How to dynamically set headers in Retrofit (Android)

Since Retrofit 2.0 you have two options


1) Using OkHttp 2.2+ use Interceptor

At the Http level, you have more control over the request, so you could do things like applying headers only to a specific request made to a specific endpoint, and so on.

public class MyOkHttpInterceptor implements Interceptor {

@Override
public Response intercept(Chain chain) throws IOException {
    Request originalRequest = chain.request();
    if (!"/posts".contains(originalRequest.url()) ) {
        return chain.proceed(originalRequest);
    }

    String token = // get token logic 

    Request newRequest = originalRequest.newBuilder()
        .header("X-Authorization", token)
        .build();

    return chain.proceed(newRequest);
}

[...]

OkHttpClient okHttpClient = new OkHttpClient();
okHttpClient.networkInterceptors().add(new MyOkHttpInterceptor());
OkClient okClient = new OkClient(okHttpClient);
YourApi api = new RestAdapter.Builder()
            .setEndpoint(url)
            .setClient(okClient)
            .build()
            .create(YourApi.class);

Edit:
Adding @JakeWarthon comment as another option as is also valid.

2) Put @Header on a method parameter and pass it as a value when invoking.

From the docs:

// Replaces the header with the the value of its target.
@GET("https://stackoverflow.com/")
void foo(@Header("Accept-Language") String lang, Callback<Response> cb);

Header parameters may be null which will omit them from the request.
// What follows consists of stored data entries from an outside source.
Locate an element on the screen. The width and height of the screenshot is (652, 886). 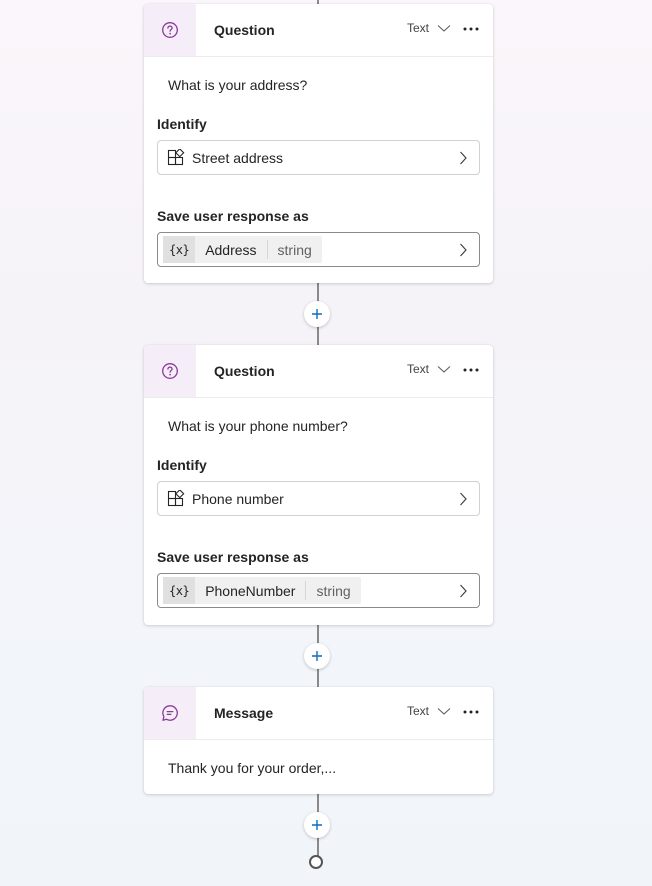
identify-entity-selector: Street address is located at coordinates (318, 158).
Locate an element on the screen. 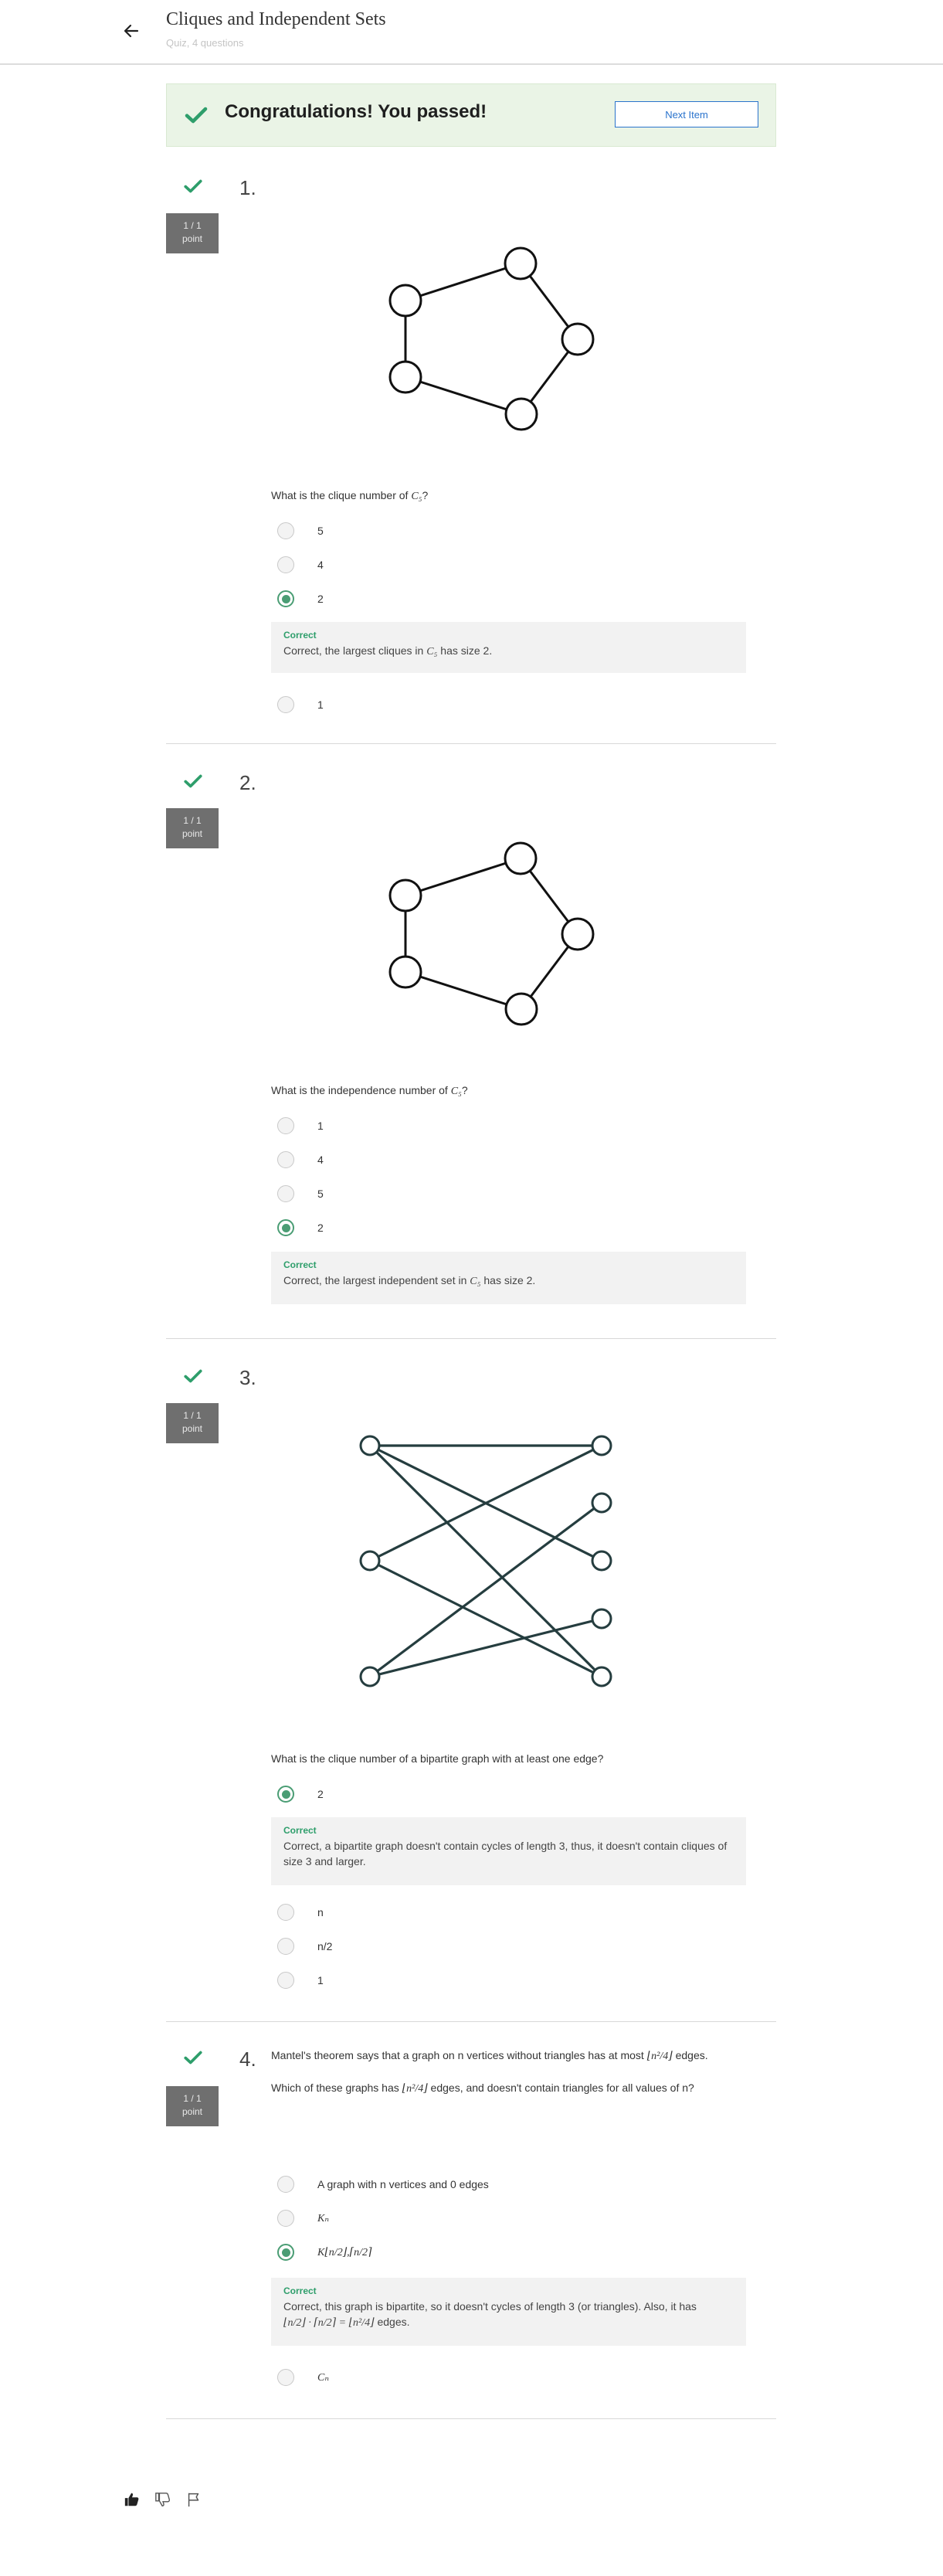  passed-banner: Congratulations! You passed! Next Item is located at coordinates (471, 115).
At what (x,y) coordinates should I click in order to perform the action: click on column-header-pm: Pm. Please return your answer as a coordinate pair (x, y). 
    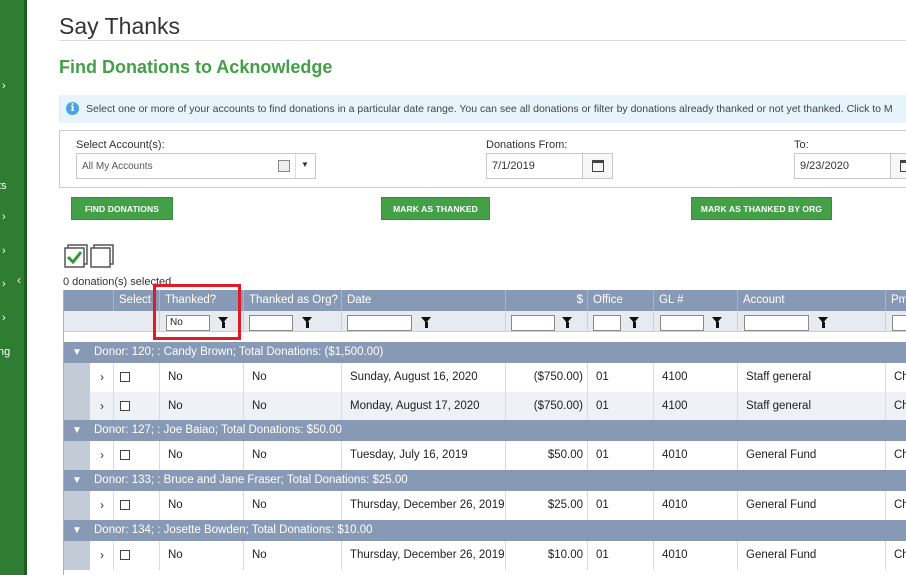
    Looking at the image, I should click on (896, 300).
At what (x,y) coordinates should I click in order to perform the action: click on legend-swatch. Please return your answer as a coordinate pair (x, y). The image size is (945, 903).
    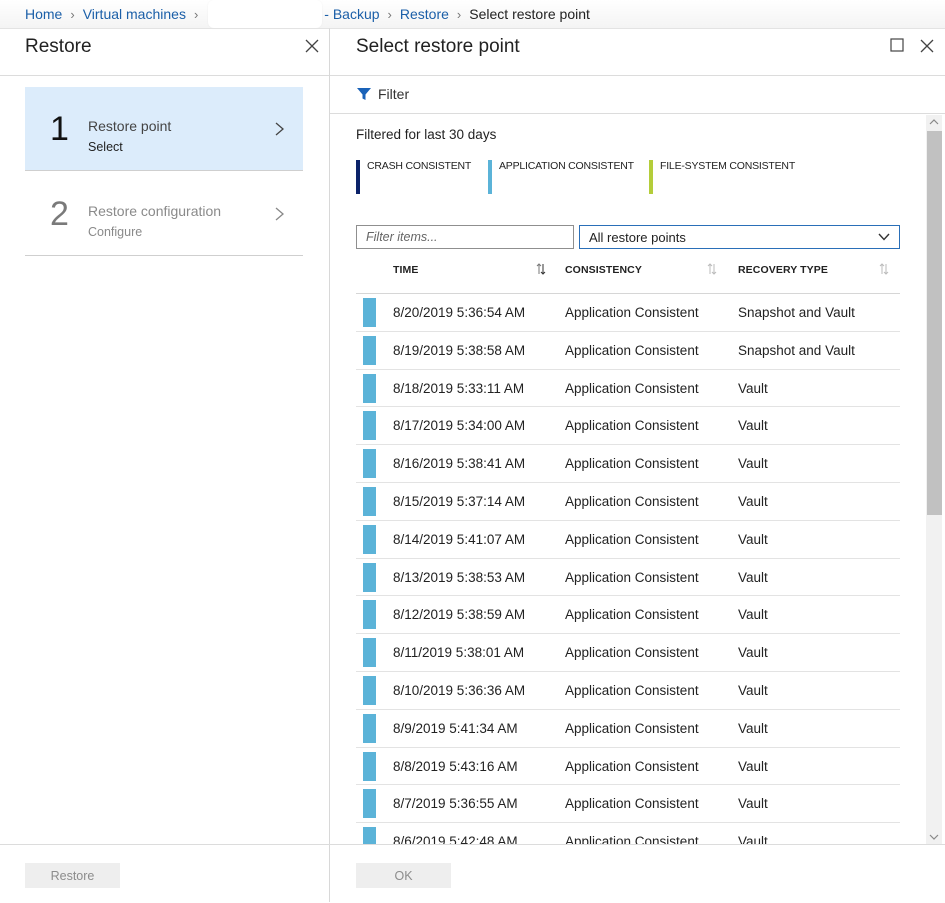
    Looking at the image, I should click on (490, 177).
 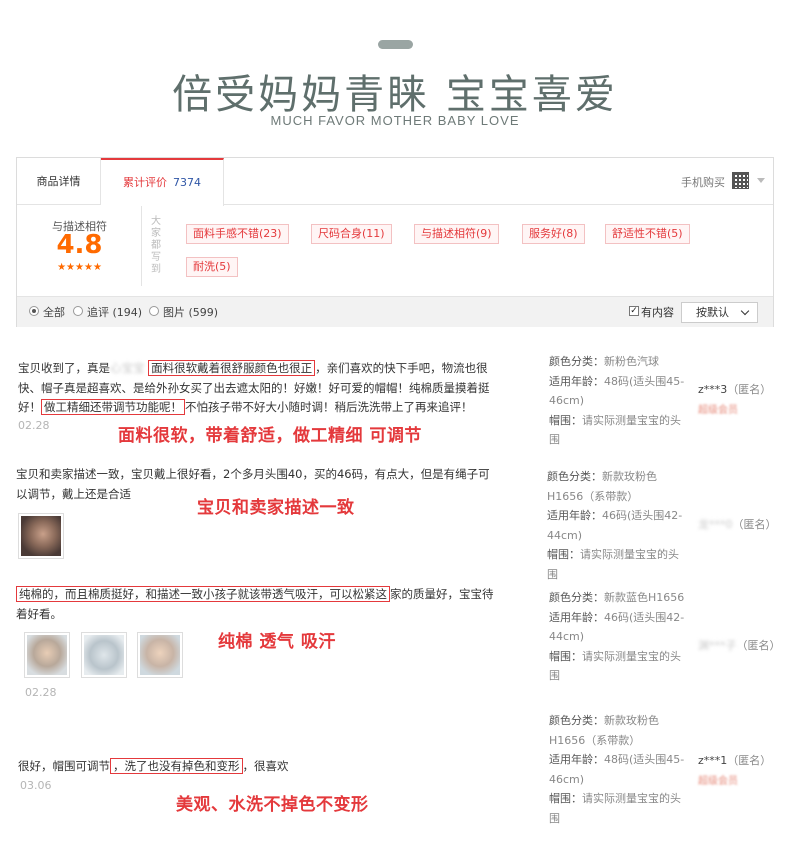 What do you see at coordinates (113, 407) in the screenshot?
I see `highlight-box: 做工精细还带调节功能呢！` at bounding box center [113, 407].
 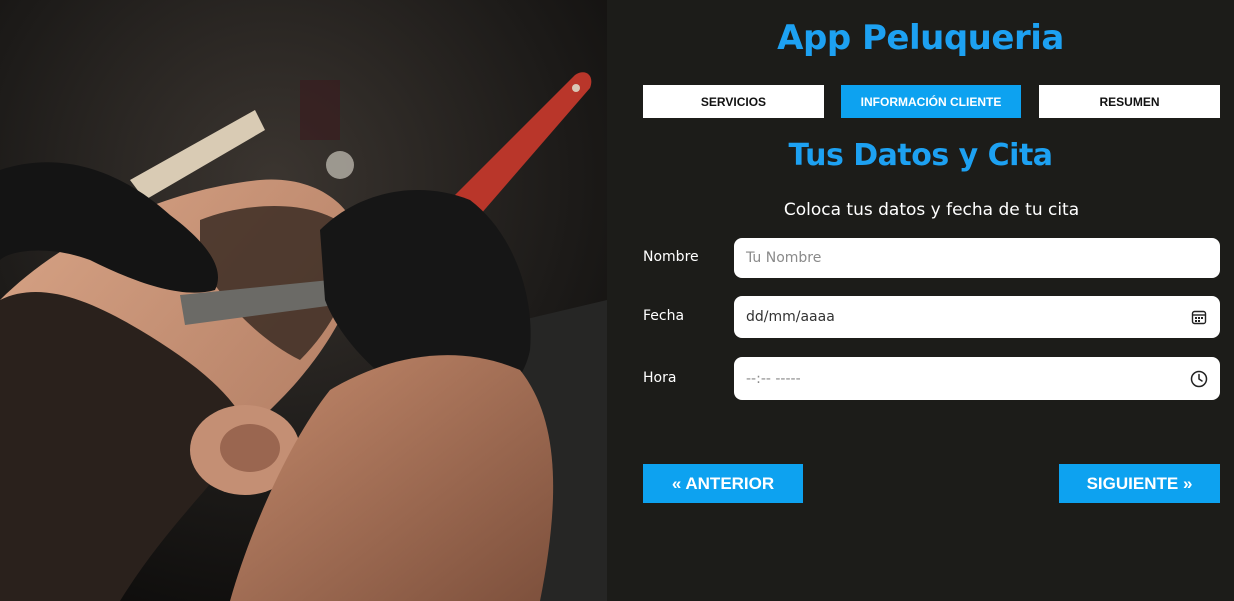 What do you see at coordinates (920, 38) in the screenshot?
I see `app-title: App Peluqueria` at bounding box center [920, 38].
Passing a List or array will result in a header for each non-null item.

Note: Headers do not overwrite each other. All headers with the same name will be included in the request.


EDIT: This option should not be considered as Retrofit 2.* dropped support for interceptors.

3) User retrofit RequestInterceptor

From the docs:
Intercept every request before it is executed in order to add additional data.

You could do something like

public class MyRetrofitInterceptor implements RequestInterceptor {

@Override
public void intercept(RequestFacade req) {
    String token = // get token logic 
    if (token != null) {
        req.addHeader("X-Authorization", token);
    }
}

[...]

YourApi api = new RestAdapter.Builder()
            .setEndpoint(url)
            .setRequestInterceptor(new MyRetrofitInterceptor())
            .build()
            .create(YourApi.class);

The “problem” with this approach is that the interceptor will get executed on all the endpoints, as it’s set at the RestAdapter level, and not per endpoint. Also, the RequestFacade doesn’t expose much information about the request, so no chance to add much logic around it.